Il est indéniable que, dans les pays arabes aujourd’hui, le rapport à la tragédie juive, la Shoah, n’est pas serein. Il ne l’est pas parce qu’il est grandement déterminé par le drame palestinien, la Nakba. Mais faut-il que la tragédie des uns occulte celle des autres et vice-versa ? Zamane ouvre ici un dossier particulièrement complexe et sensible où sont examinés la réception de la Shoah par les Arabes et leur rapport au nazisme et à l’antisémitisme, avec en arrière fond indissociable la question de la Palestine. Mais, si la Nakba y est évoquée, le présent dossier n’a pas pour objectif de la traiter en profondeur, car elle mériterait un développement à elle seule. Notre intention est de rendre le lecteur sensible à cette complexité, en rompant avec les idées reçues et caricaturales de tous bords, en nous écartant des réflexes passionnels. Donner à comprendre sera le maître mot de cette tentative.
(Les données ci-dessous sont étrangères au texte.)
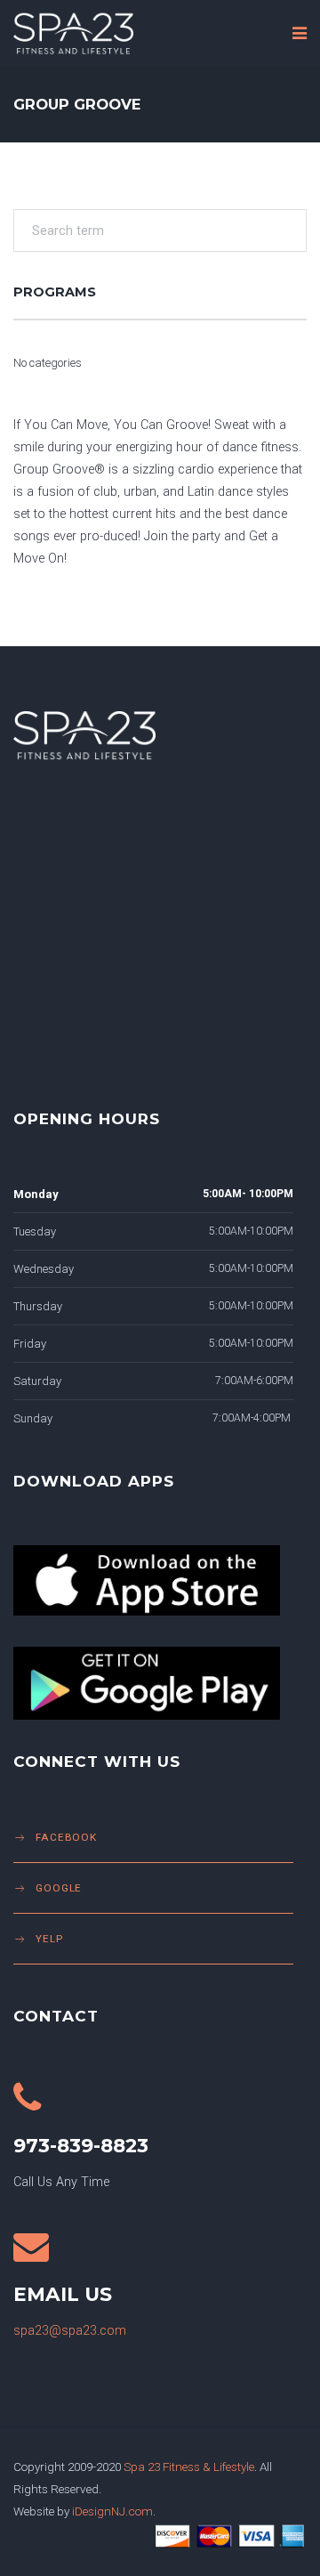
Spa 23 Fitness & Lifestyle (189, 2466)
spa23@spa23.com (69, 2330)
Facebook (66, 1837)
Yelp (49, 1938)
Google (59, 1888)
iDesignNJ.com (112, 2511)
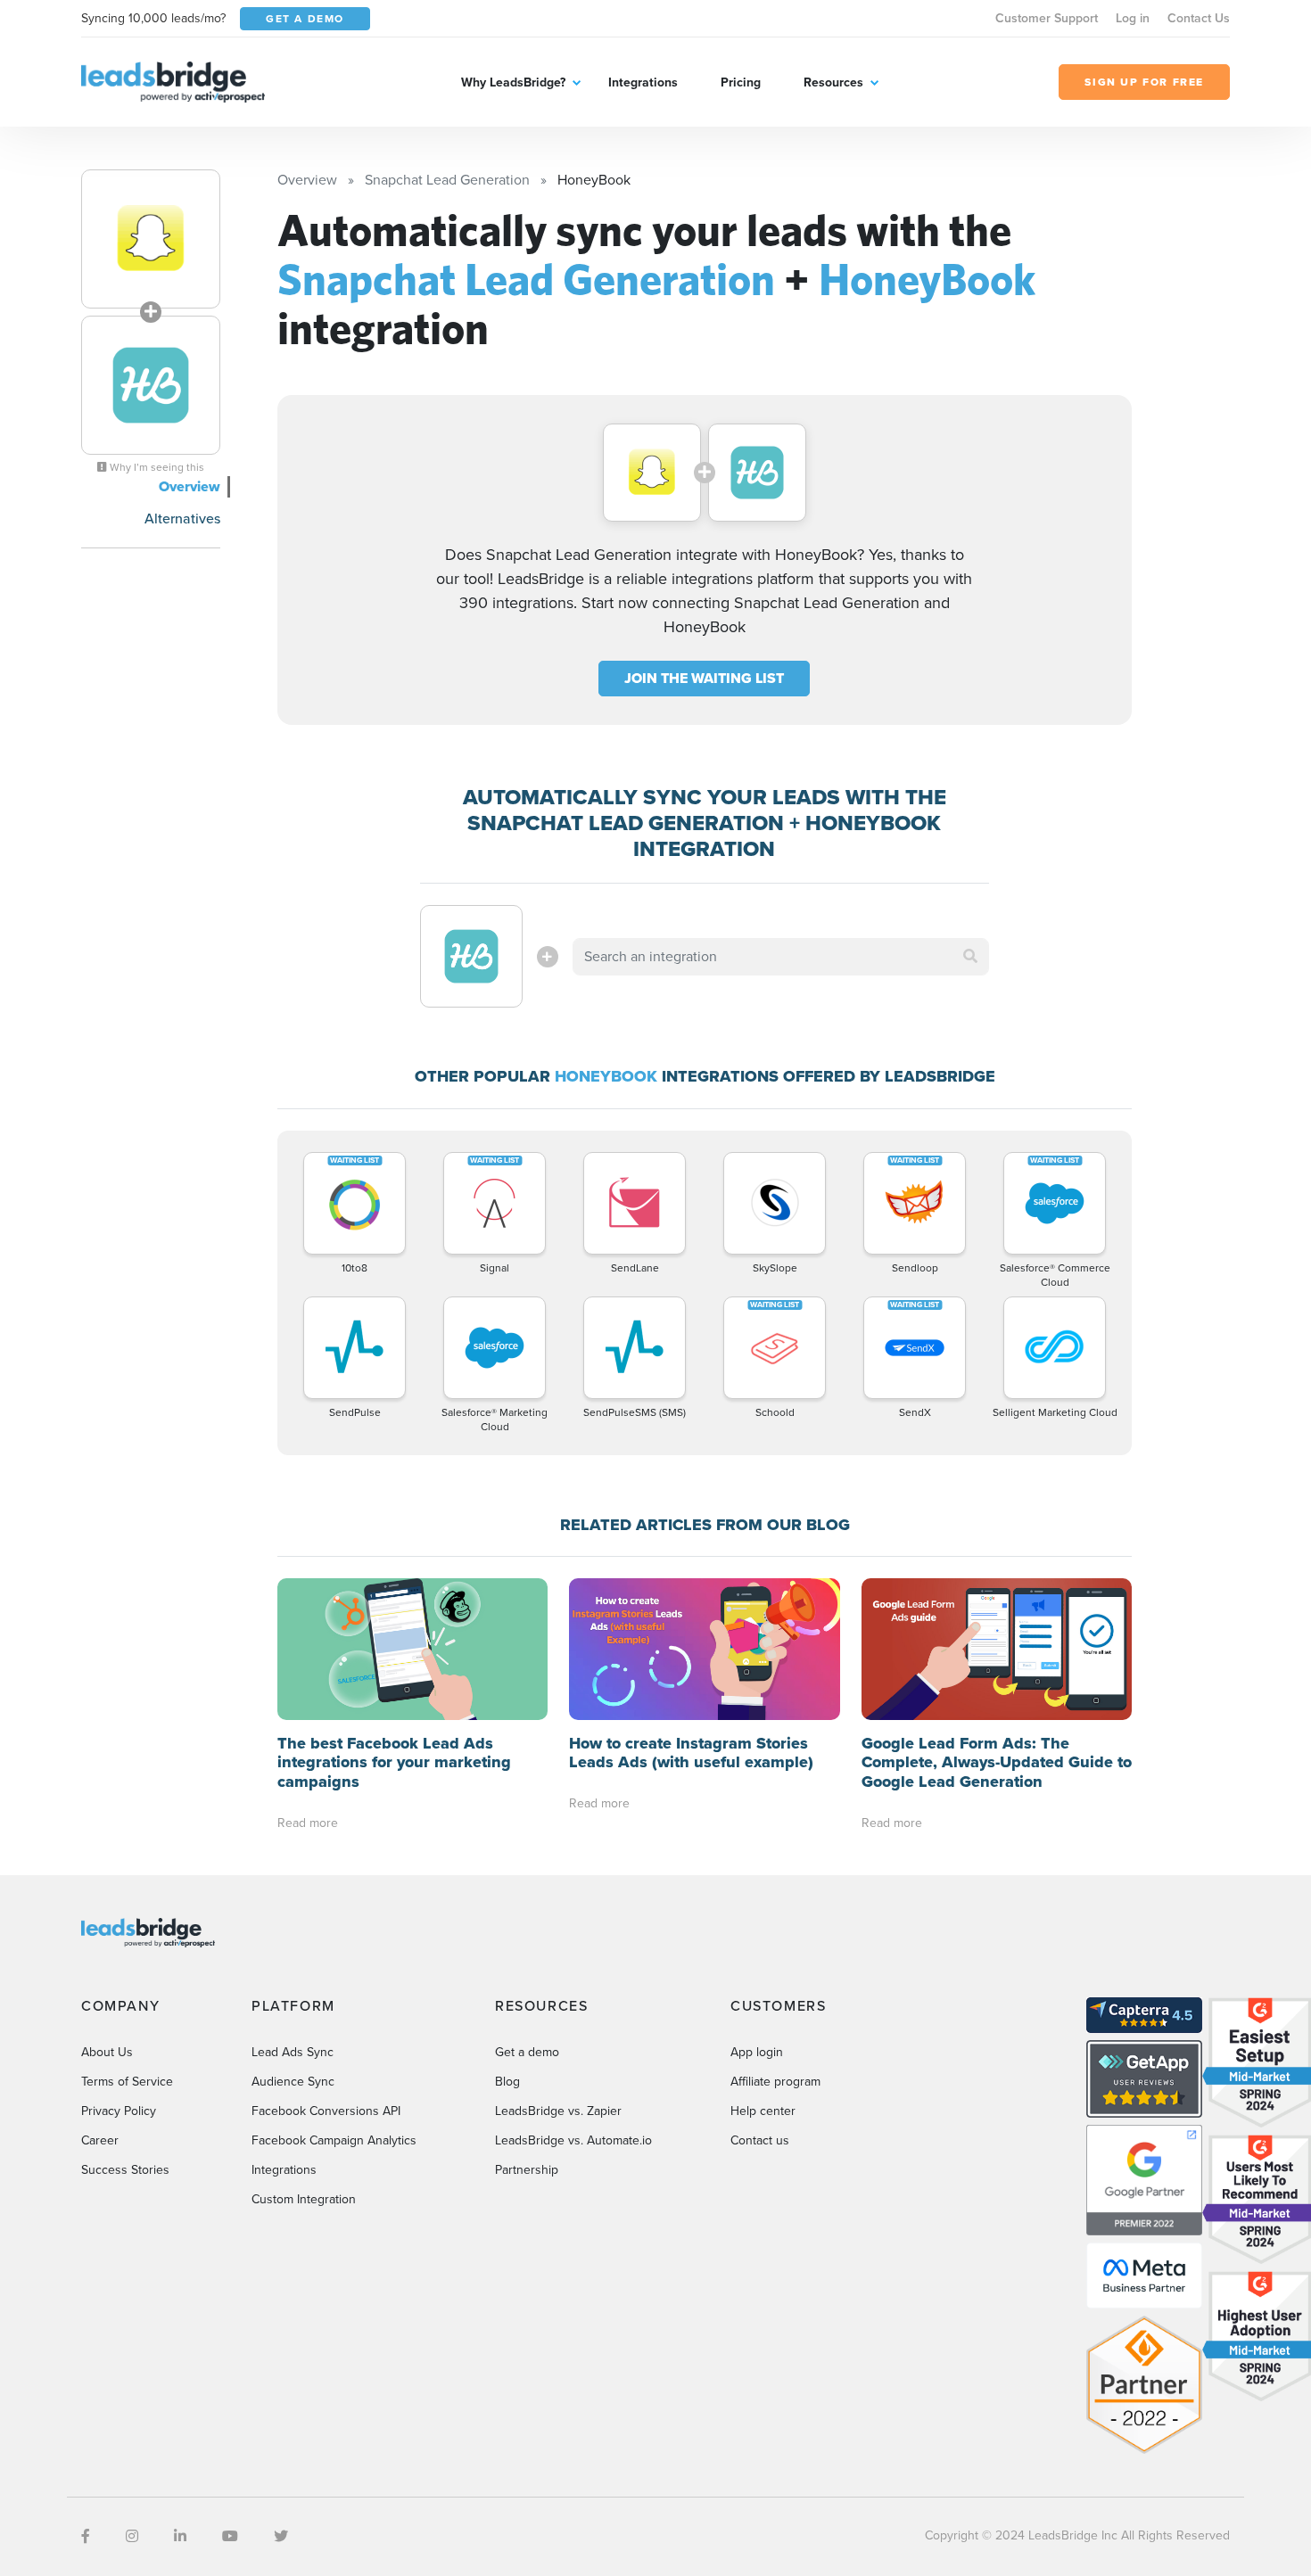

Le 7 mars 2011, lors d’une intervention devant un parterre de militants du parti de l’Istiqlal, Abdelhamid Chabat, maire de Fès, s’est livré à une prétendue analyse du Mouvement du 20 février. Tout à ses élucubrations, il n’a pas craint de soutenir que les révolutions arabes actuelles figuraient à l’agenda des Protocoles des Sages de Sion, ce brûlot antisémite de sinistre mémoire, où les Juifs sont censés ourdir un vaste complot pour dominer le monde. Le digne maire de «la capitale intellectuelle et spirituelle» du Maroc se proposait même d’en lire des extraits à son auditoire et invitait les chercheurs à revenir à ce texte.
L’increvable théorie du complot juif
Le conseil n’est pas tombé dans l’oreille d’un sourd : le 16 juillet dernier, le Professeur Mohammed Galaa Idris, directeur du département d’études hébraïques de l’Université de Tanta en Egypte, reprenait le même refrain sur la chaîne de télévision Al Rahma. Et d’enfoncer le clou : « Il est prouvé que la plupart des révolutions, à commencer par la Révolution française, qui ont conduit à la chute de nombreux régimes dans le monde, les Juifs étaient derrière ». A quelques jours d’intervalle, George Saliba, évêque de l’Eglise orthodoxe syrienne au Liban, entonnait à son tour la rengaine sur Al Dunya TV : « Toute personne intelligente qui lit Les Protocoles des Sages de Sion reconnaîtra l’étendue de leur influence sur la politique de notre région et du monde ».